**STORED ROWS:**
=-=-=

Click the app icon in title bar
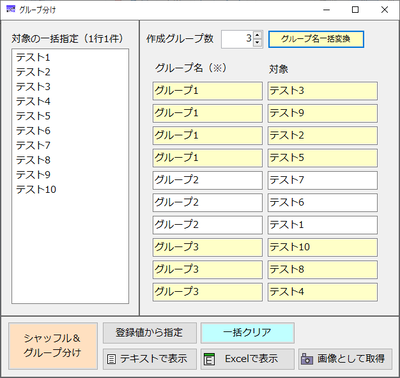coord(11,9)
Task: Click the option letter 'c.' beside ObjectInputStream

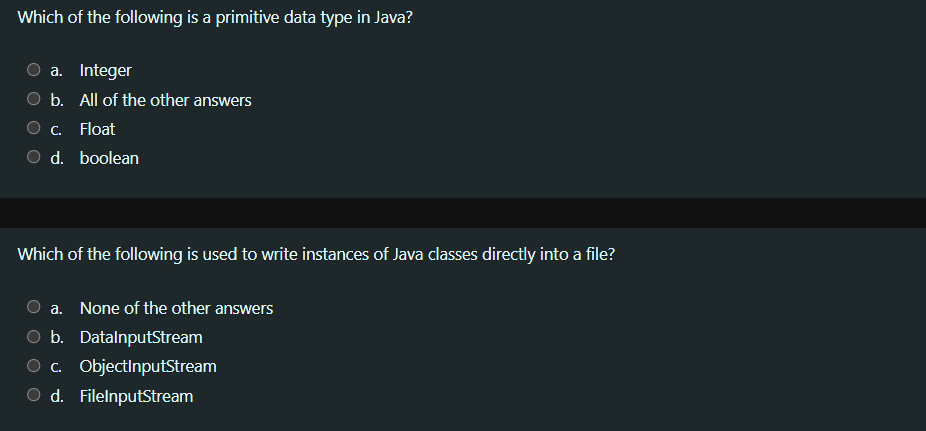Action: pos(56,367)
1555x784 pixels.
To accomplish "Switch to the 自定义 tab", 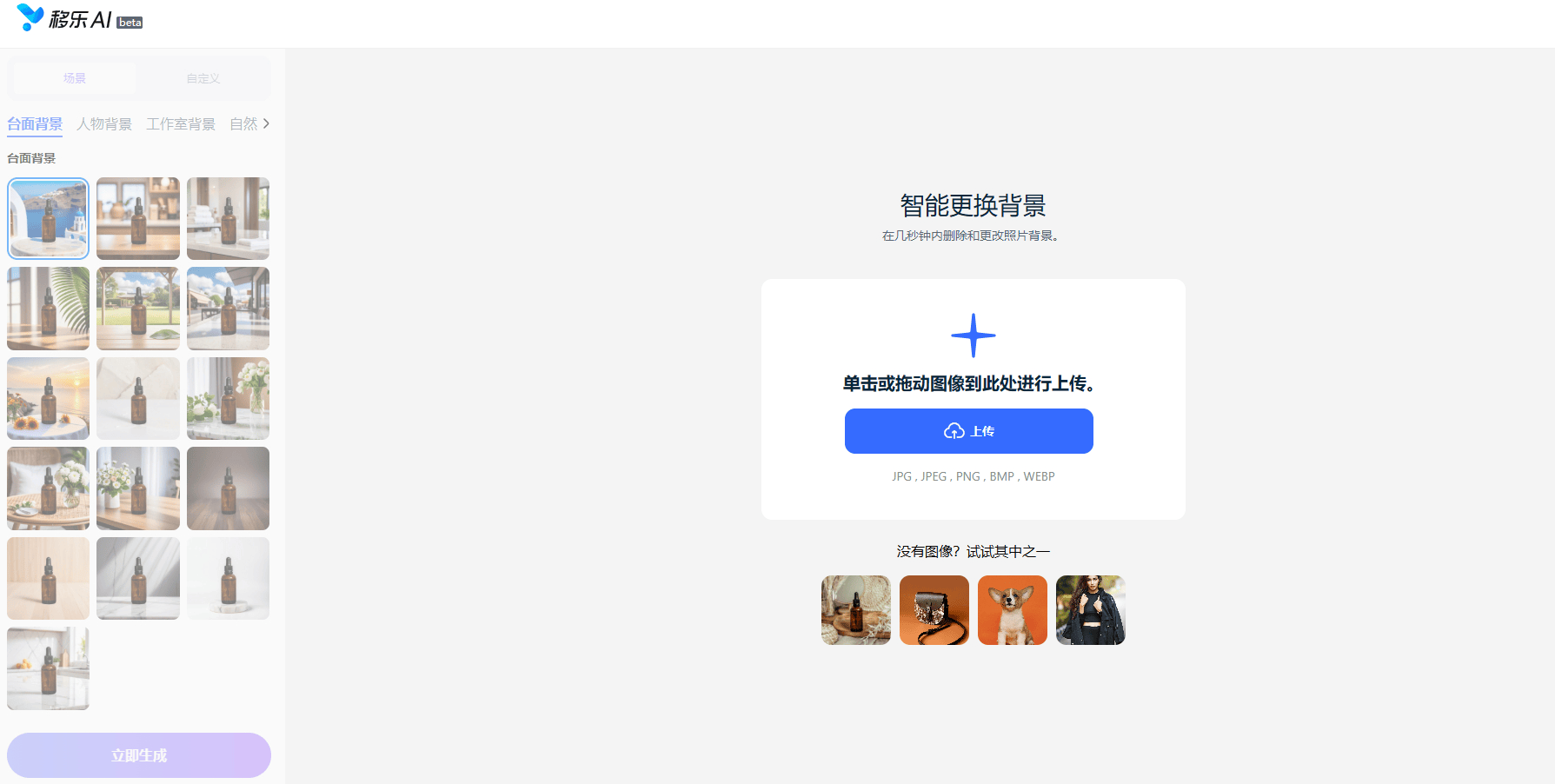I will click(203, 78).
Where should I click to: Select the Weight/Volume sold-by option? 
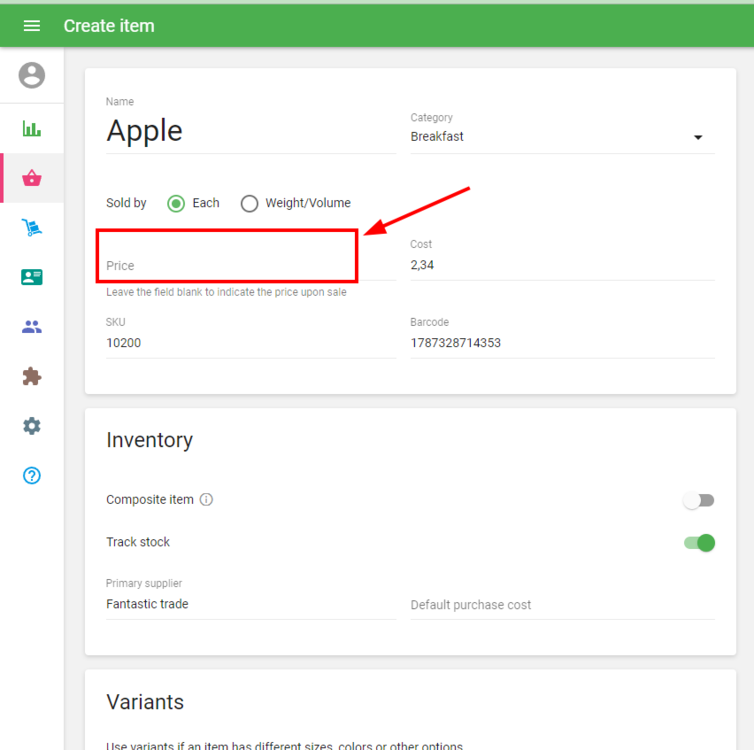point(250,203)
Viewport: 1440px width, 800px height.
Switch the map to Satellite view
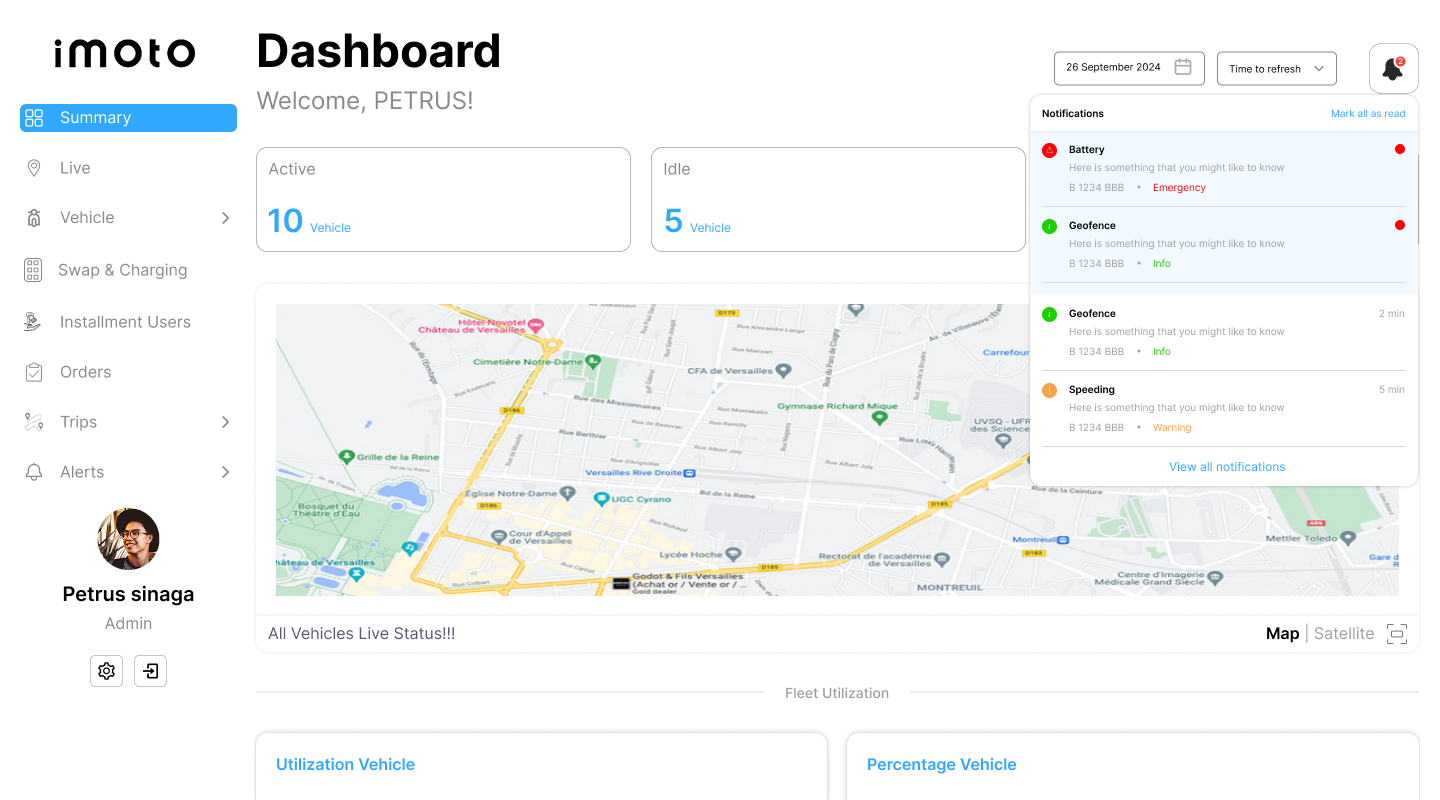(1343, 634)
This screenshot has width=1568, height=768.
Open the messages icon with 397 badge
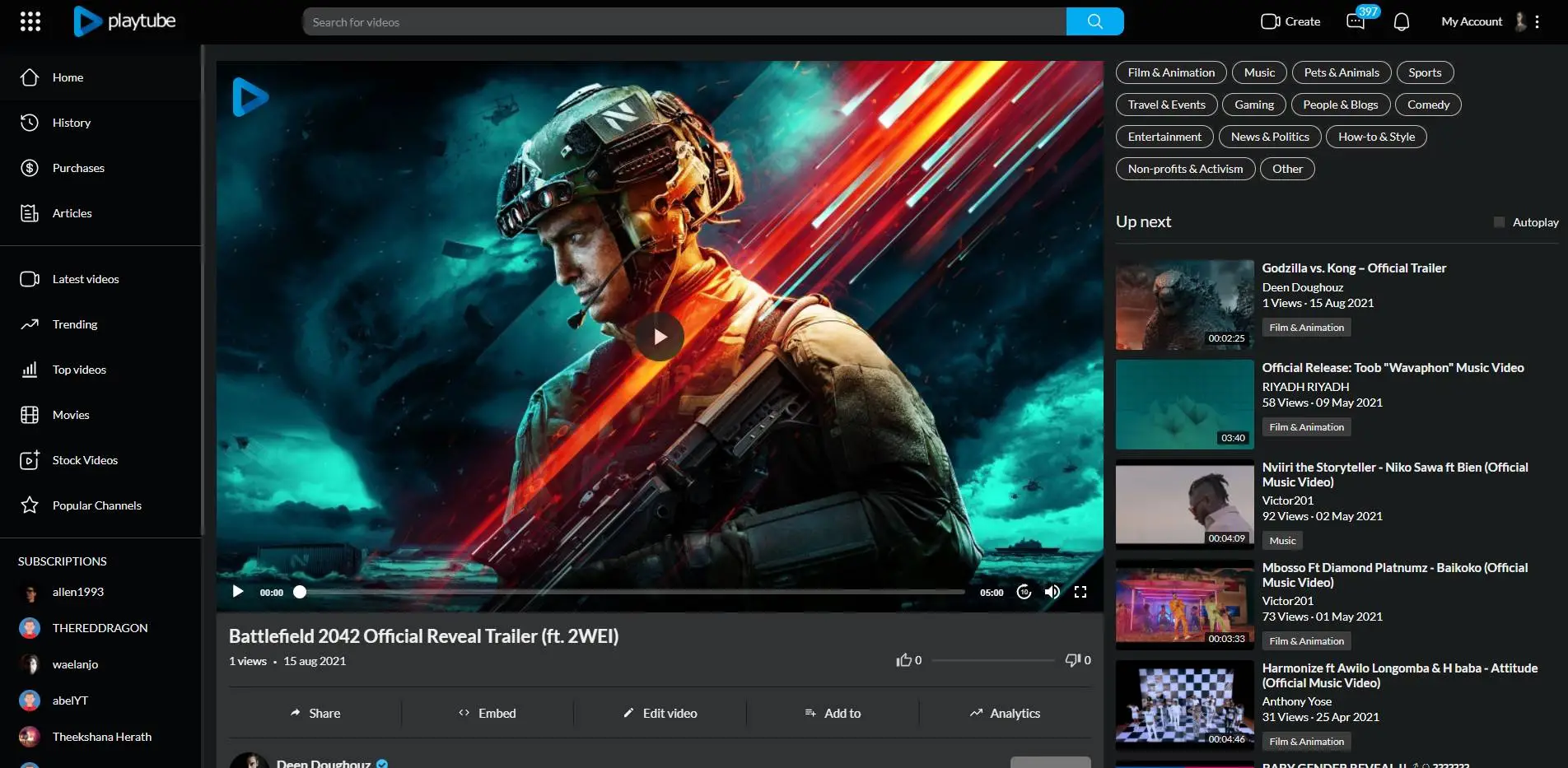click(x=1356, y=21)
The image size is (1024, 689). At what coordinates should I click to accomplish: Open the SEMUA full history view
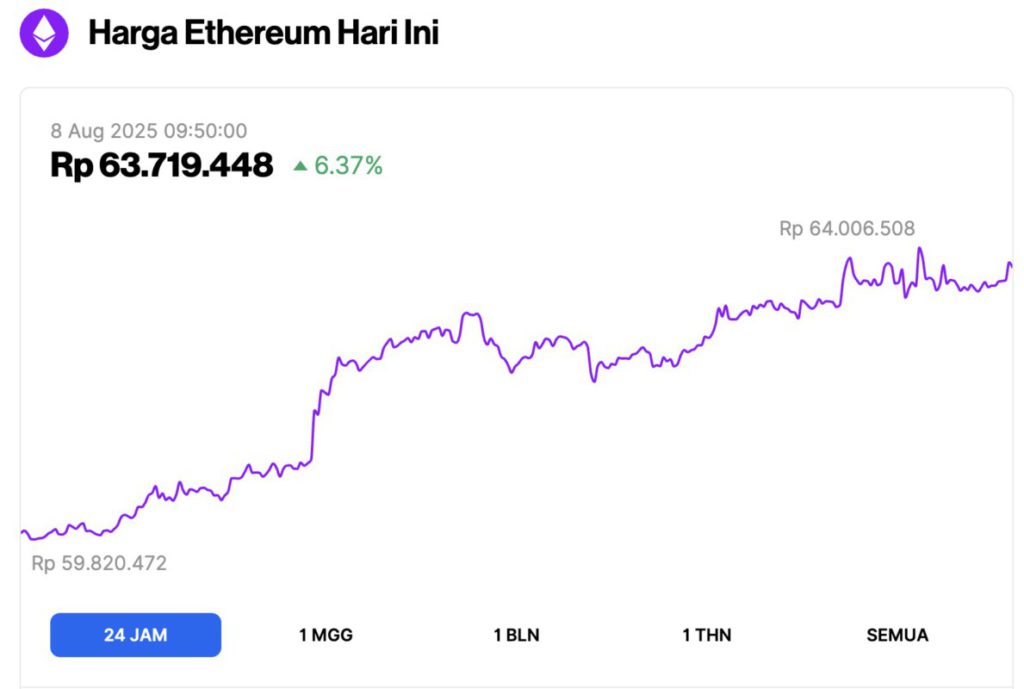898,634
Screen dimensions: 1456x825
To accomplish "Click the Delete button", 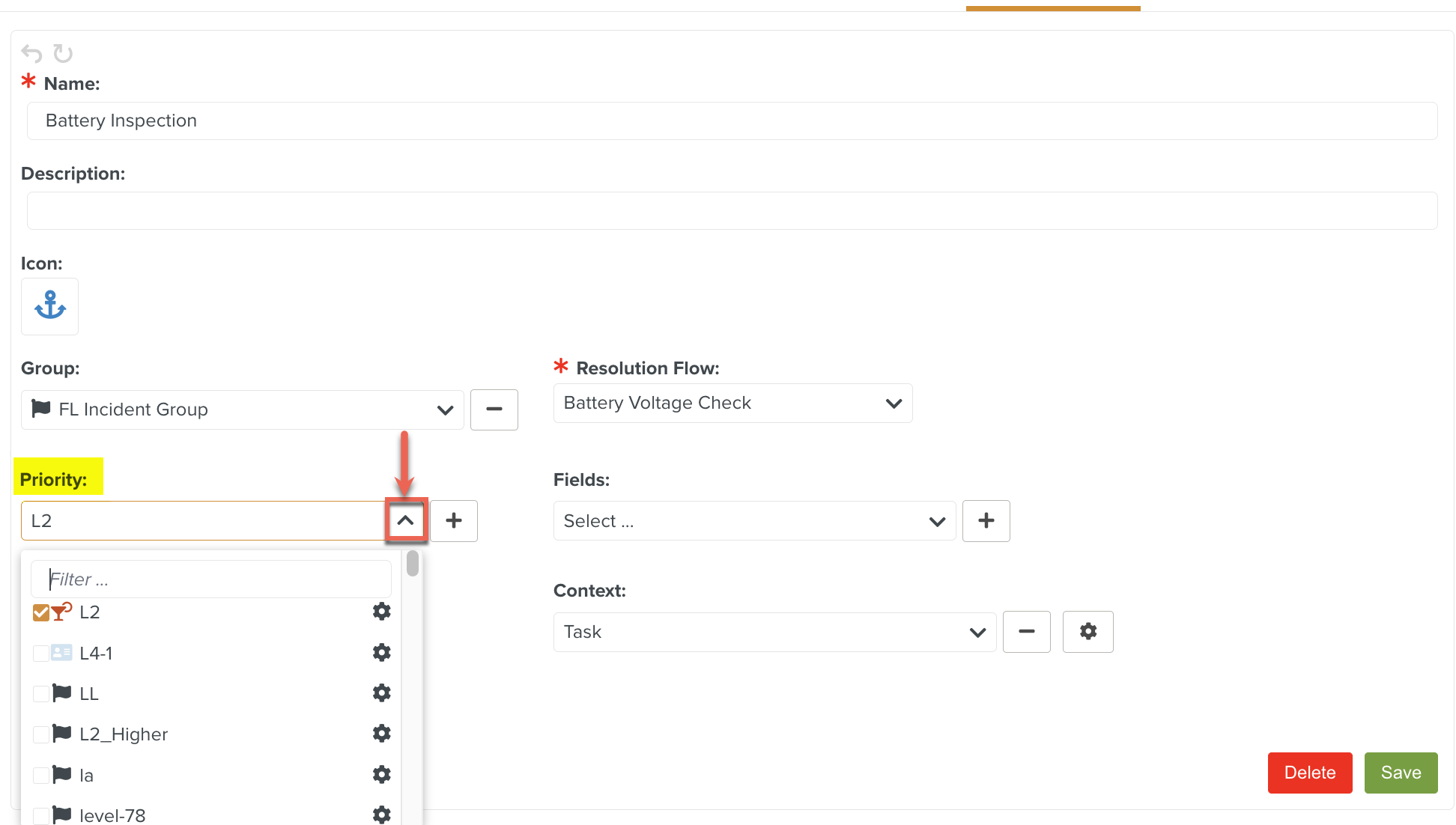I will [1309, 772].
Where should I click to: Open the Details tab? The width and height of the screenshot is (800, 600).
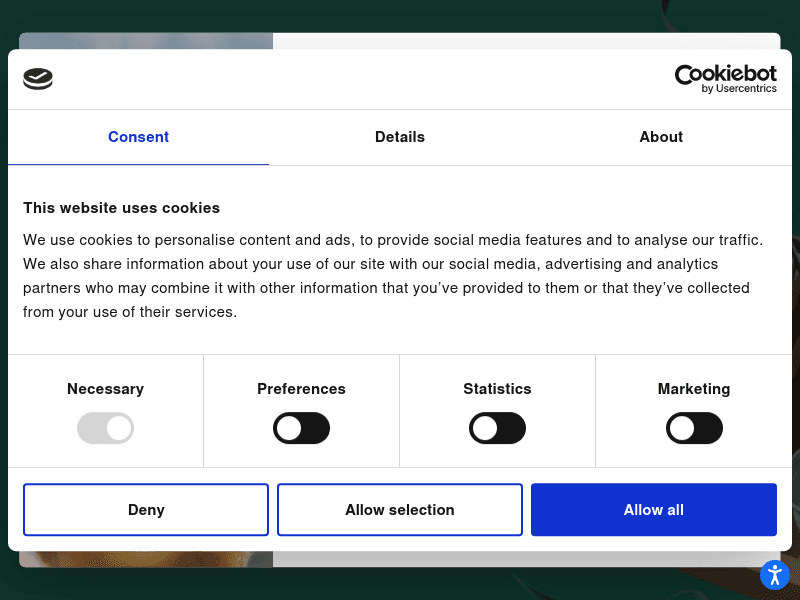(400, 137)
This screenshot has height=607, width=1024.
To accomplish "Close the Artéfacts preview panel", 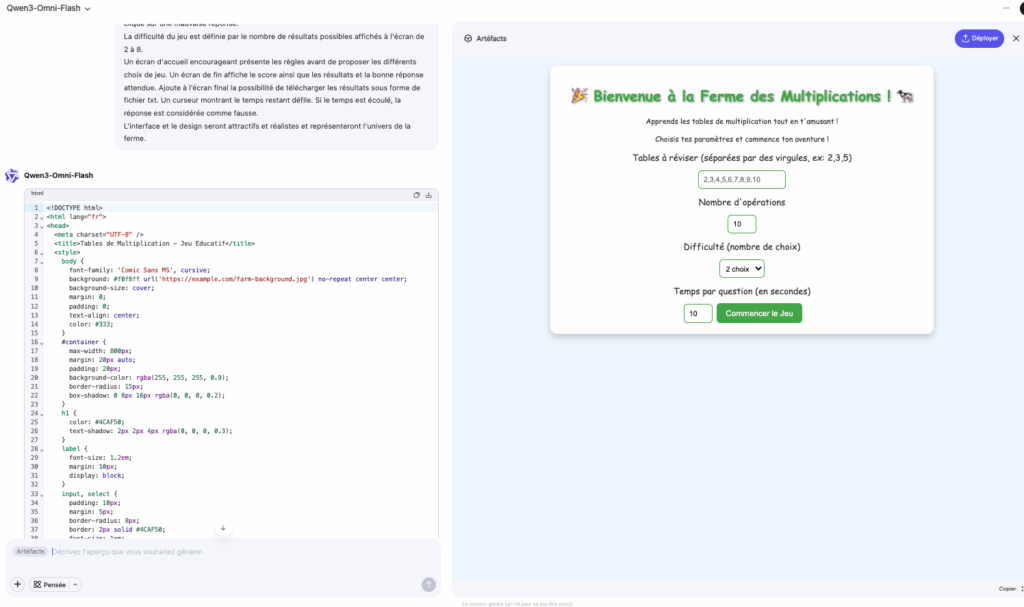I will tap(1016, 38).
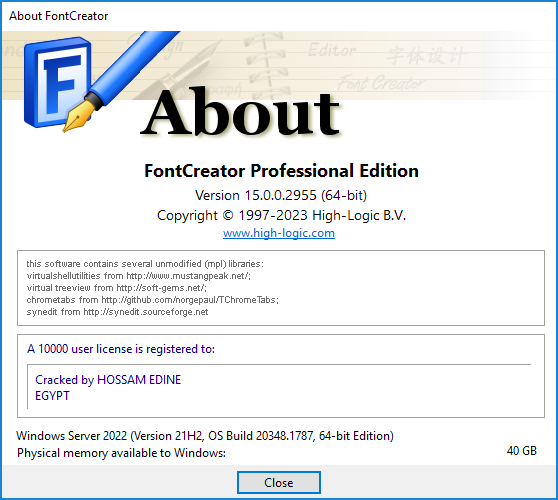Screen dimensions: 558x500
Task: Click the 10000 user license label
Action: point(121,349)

=-=-=

**STATED TASK:**
Report every line of the rows above that contains the string "should", matching case exactly.

**ANSWER TO THIS TASK:**
Where should I click to: Select the Weight/Volume sold-by option? 
The image size is (1024, 689). At what coordinates should I click to accomplish: Open the SEMUA full history view
Where should I click to: Open the Details tab? The width and height of the screenshot is (800, 600).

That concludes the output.